The business entities in Switzerland are governed by the Civil Code in this country. At Federal Level, businesses are domiciled in a particular canton. Each canton maintains a Commercial Register (Registre de Commerce), and the mandatory entries in the Register of subscribers, directors, capital structure etc have strict legal force. The Register is a public document.
 
The forms of business entity which may be formed are
  1. Stock Corporation and its variants,
  2. the Limited Liability Company (Societe a Responsabilite Limite), and
  3. the Limited Partnership (Societe en Commandite).
These last two are not much used by foreign investors. General Partnerships (Societe en Nom Collectif) and Sole Proprietorships (Raison de Commerce) are also possible.
 
THE STOCK CORPORATION
  1. The Stock Corporation ("Societe Anonyme" or "Aktiengesellschaft") is the form almost universally used by foreign investors and has the following characteristics:
    1. The minimum number of subscribers is 3;
    2. Nominee shareholders and nominee subscribers are permitted;
    3. The minimum authorized share capital is 100,000 Swiss Francs of which either 20% or 50,000 Swiss Francs (which ever is the greater) must be paid up by way of a deposit of funds in a bank account; the bank will not relinquish control over these funds until the company registration certificate has been issued;
    4. Share capital cannot be increased by more than 50% of the authorized capital at any one time;
    5. Shares can be ordinary shares, preference shares, voting shares or non voting shares and can be issued at a premium; bearer shares are permitted;
    6. A majority of directors must be Swiss nationals and must be domiciled in the country;
    7. All directors must be shareholders whether they are the beneficial owners of those shares or hold as nominees (the holding of one share as a nominee is sufficient to meet this requirement);
    8. The company must have an auditor and a registered office;
    9. A person whose name appears in the articles of association signs on behalf of the company.

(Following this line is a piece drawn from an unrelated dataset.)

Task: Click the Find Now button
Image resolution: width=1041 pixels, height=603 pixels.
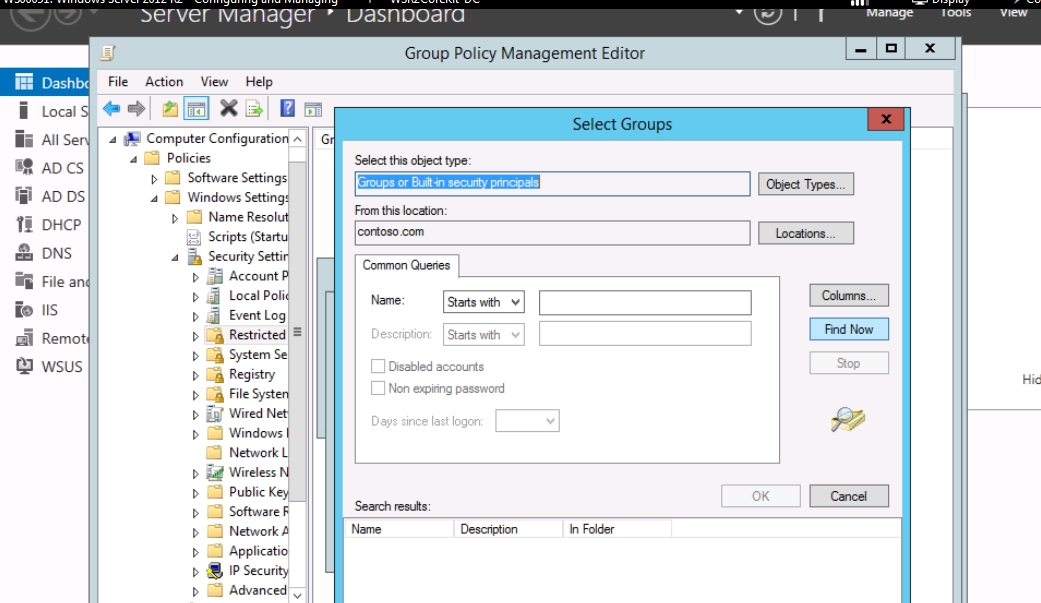Action: click(848, 329)
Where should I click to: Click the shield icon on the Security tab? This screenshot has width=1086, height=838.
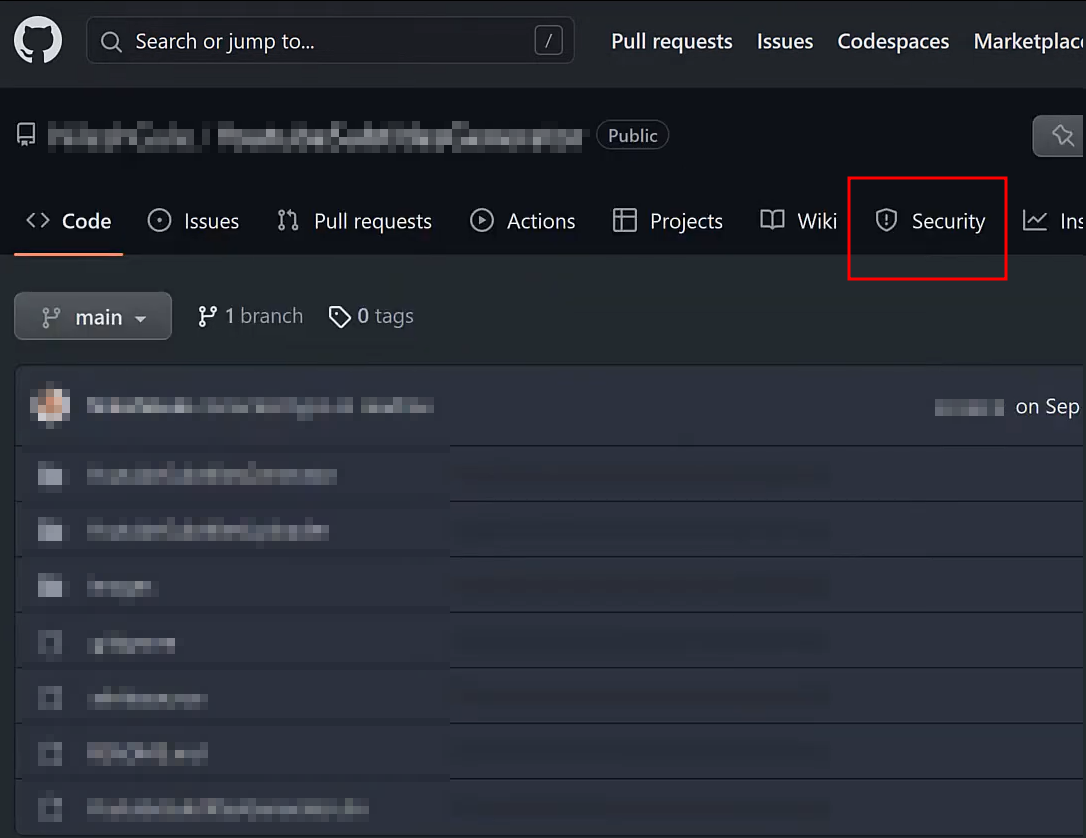886,221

    10. A company must have an auditor, and accounts must be filed each year with the Companies Registration Office.
    11. Small companies can prepare abbreviated accounts which do not have to include the level of turnover.

THE DOMICILIARY COMPANY

  1. Domiciliary Companies are Stock Corporations that are both foreign-controlled and managed from abroad, have a registered office in Switzerland; but have neither a physical presence nor staff in Switzerland.
  2. They must carry out most if not all of their business abroad and receive only foreign source of income.

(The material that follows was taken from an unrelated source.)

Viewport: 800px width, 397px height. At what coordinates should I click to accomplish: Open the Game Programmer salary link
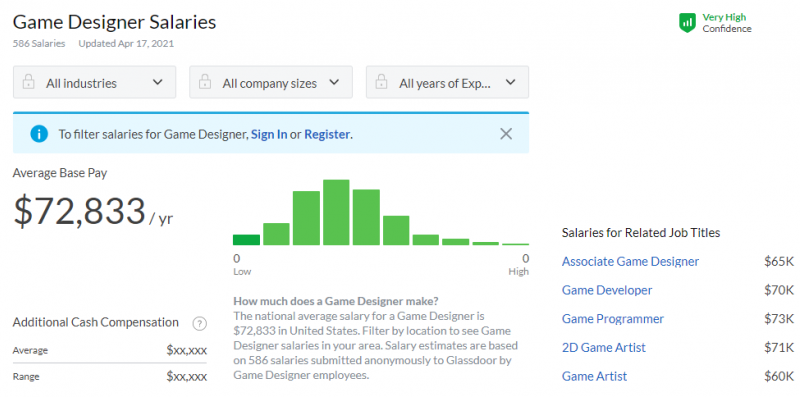(613, 319)
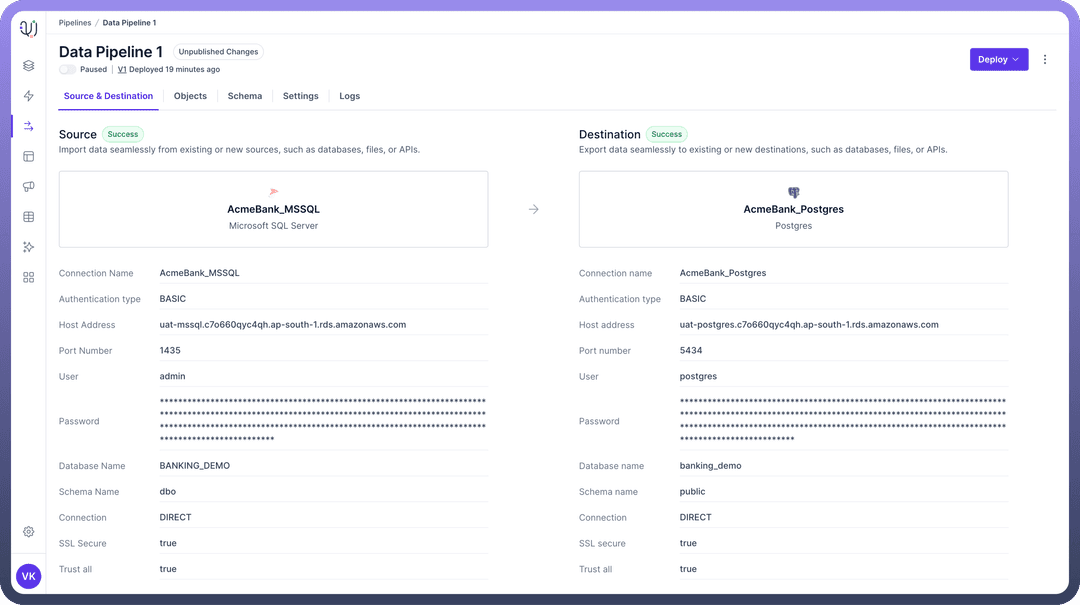
Task: Open the layout panel sidebar icon
Action: [x=29, y=156]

  3. The use of domiciliary companies can result in savings in corporate income tax levied on income and capital gains and net worth tax.
THE AUXILIARY COMPANY
  1. An Auxiliary Company is also a Domiciliary Company, which in addition may carry out a certain proportion of its business in Switzerland.

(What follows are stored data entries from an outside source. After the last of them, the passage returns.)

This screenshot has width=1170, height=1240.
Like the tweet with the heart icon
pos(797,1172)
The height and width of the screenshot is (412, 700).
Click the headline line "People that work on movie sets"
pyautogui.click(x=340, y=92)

  2. Auxiliary Companies are possible in only seven cantons, and do not benefit at federal level.
  3. Treatment varies according to canton, but in most cases an auxiliary company may have Swiss offices and staff and be in receipt of Swiss income.
THE SERVICE COMPANY
  1. Service Companies are Stock Corporations whose sole activity is the provision of
    1. technical,
    2. management,
    3. marketing,
    4. publicity,
    5. financial and
    6. administrative assistance to foreign companies which are part of a group of which the service company is a member.
  2. Service companies may not in general derive income from companies outside their corporate group.
THE MIXED COMPANY
  1. Mixed Companies are Stock Corporations which have the characteristics of both domiciliary companies and holding companies but which do not qualify as either.
  2. There is no benefit at federal level, but at cantonal and municipal level there are corporate income tax benefits if the mixed company meets the following conditions:
    1. the company is foreign controlled;
    2. a minimum of 80% of its total income comes from foreign sources;
    3. the company has close relationships to foreign entities.